▶ DOCUMENT TEXT

—————

In the realm of the folkways dance and music rule supreme and one cannot think of Rajasthan without this important element of its folk life. A large variety of musical instruments is used in the countryside.
It ranges from the soft tinklers to thunderous kettledrums; from simple, slender flutes to intriguing trumpets; and from the rustic looking resonators for basic rhythm to elegant and fully developed bowing or plucking devices.
The sight o the folk musicians of Rajasthan with their musical instruments,is fascinating ,who besides dressing themselves in colourful attire, also decorate and embellish their instruments with beautiful trappings and ornamental coverings. They are a people with music in their souls.
Their amazingly rich music has an extraordinary individuality, tradition and exotic flavor, which gives a distinctive feature and quality to their musical sounds, and a certain pulse which does not fail to fascinate the listener, staying like lingering perfume.
They have songs for every occasion with rich emotional content, almost an endless variety of tunes, quite a few delightful dance forms, and a large number of musical instruments, all a collective creation of the folks which is retained by them in its traditional form and character and passed from one generation to the other.
Each region has its own folk entertainment, the dance styles differ as do the songs. Interestingly enough, even the musical instruments are different.

—————

▶ THE REQUEST
Carry on the passage about Rajasthan's folk music and instruments from the point where it ends.

▶ DATA EXCERPT
—————

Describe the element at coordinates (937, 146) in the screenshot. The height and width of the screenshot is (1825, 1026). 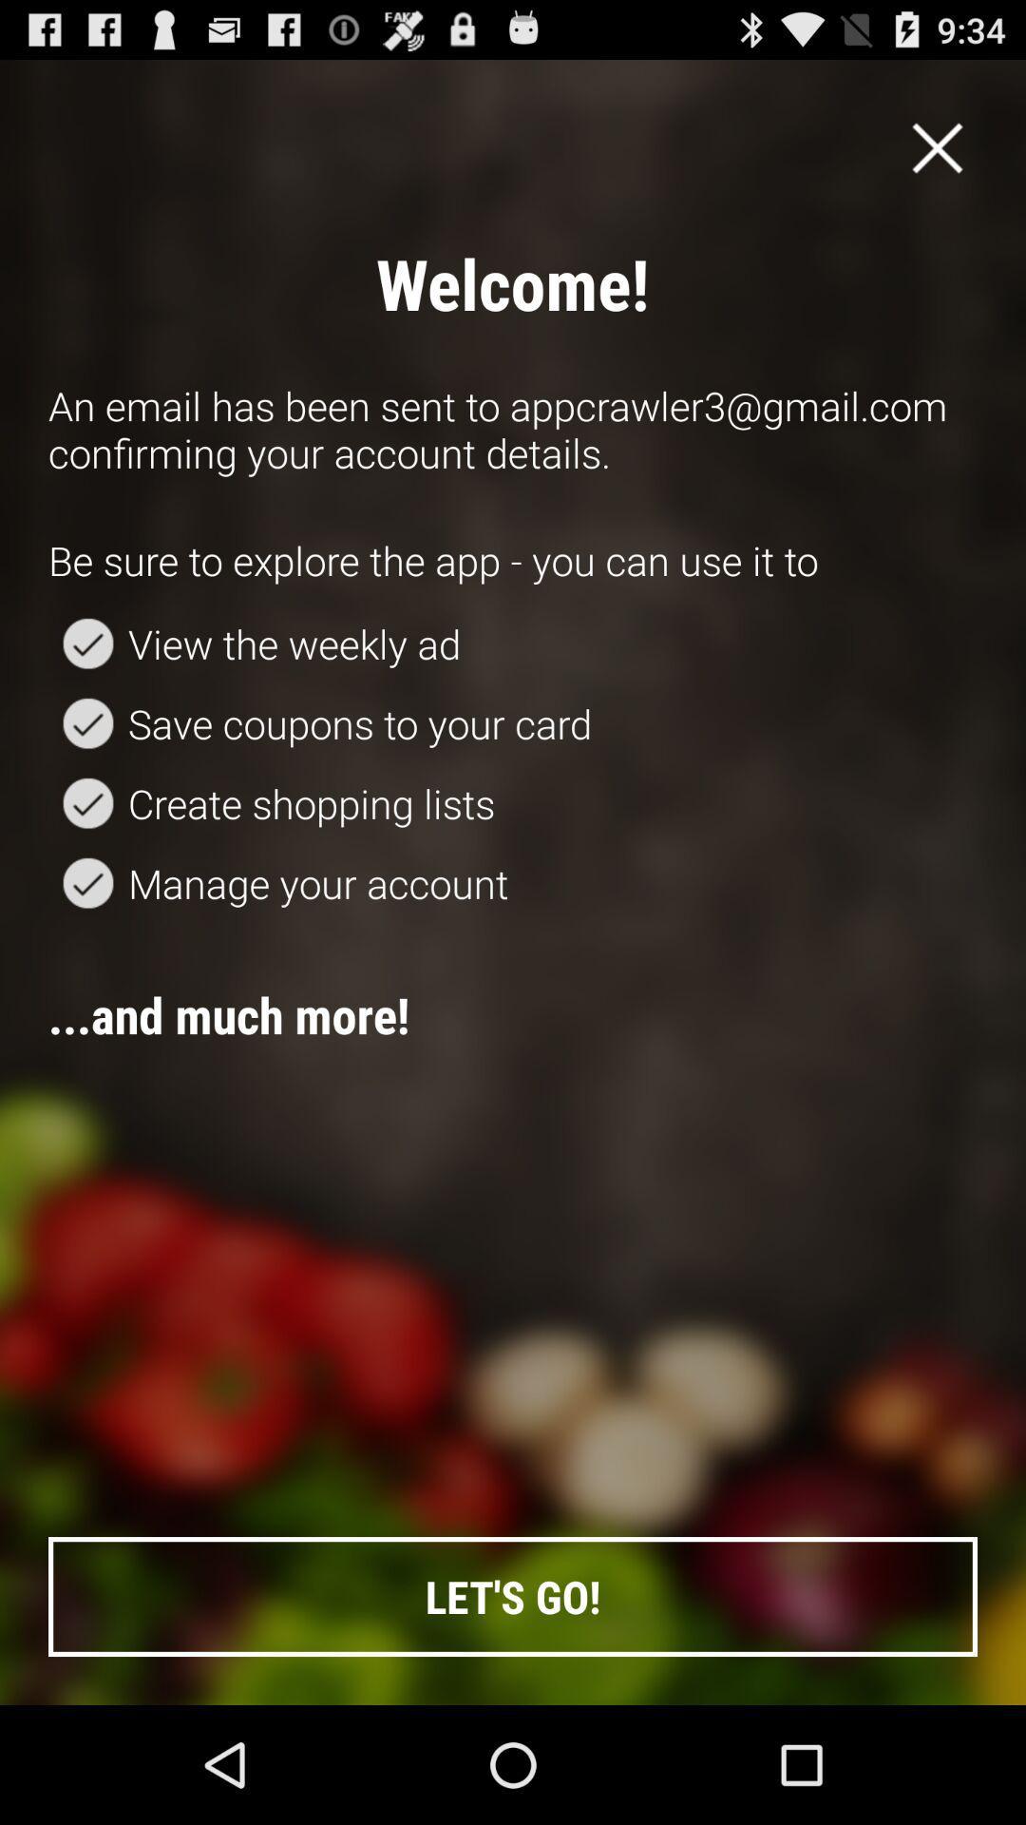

—————

▶ THE OUTPUT
Of considerable significance are the devotional songs and the communities who render these songs. Professional performers like the Bhaats, Dholis, Mirasis, Nats, Bhopas and Bhands are omnipresent across the state. They are patronised by the villagers who participate actively in the shows put up by these travelling entertainers. Some of the better known forms of entertainment are:
Ghoomar Dance : This is basically a community dance for women and performed on. auspicious occasions. ITis a very simple dance where the ladies move gently, gracefully in circles.
Gair Ghoomar : This is one of the many dance-forms of the Bhil tribals. Performed during Holi festival,
Gair : Another Holi dance but performed only by men. This becomes Dandia Gair in Jodhpur and Geendad in Shekhawati.
Chari Dance : This is popular in the Kisherigarh region and involves dancing with a chari, or pot, on one’s head. A lighted lamp is then placed on the pot.
Kachhi Ghodi : This is a dance performed on dummy horses. Men in elaborate costumes ride the equally well decorated dummy horses. Holding naked swords, these dancers move rhythmically to the beating of drums and fifes. A singer narrates the exploits of the Bavaria bandits of Shekhawati.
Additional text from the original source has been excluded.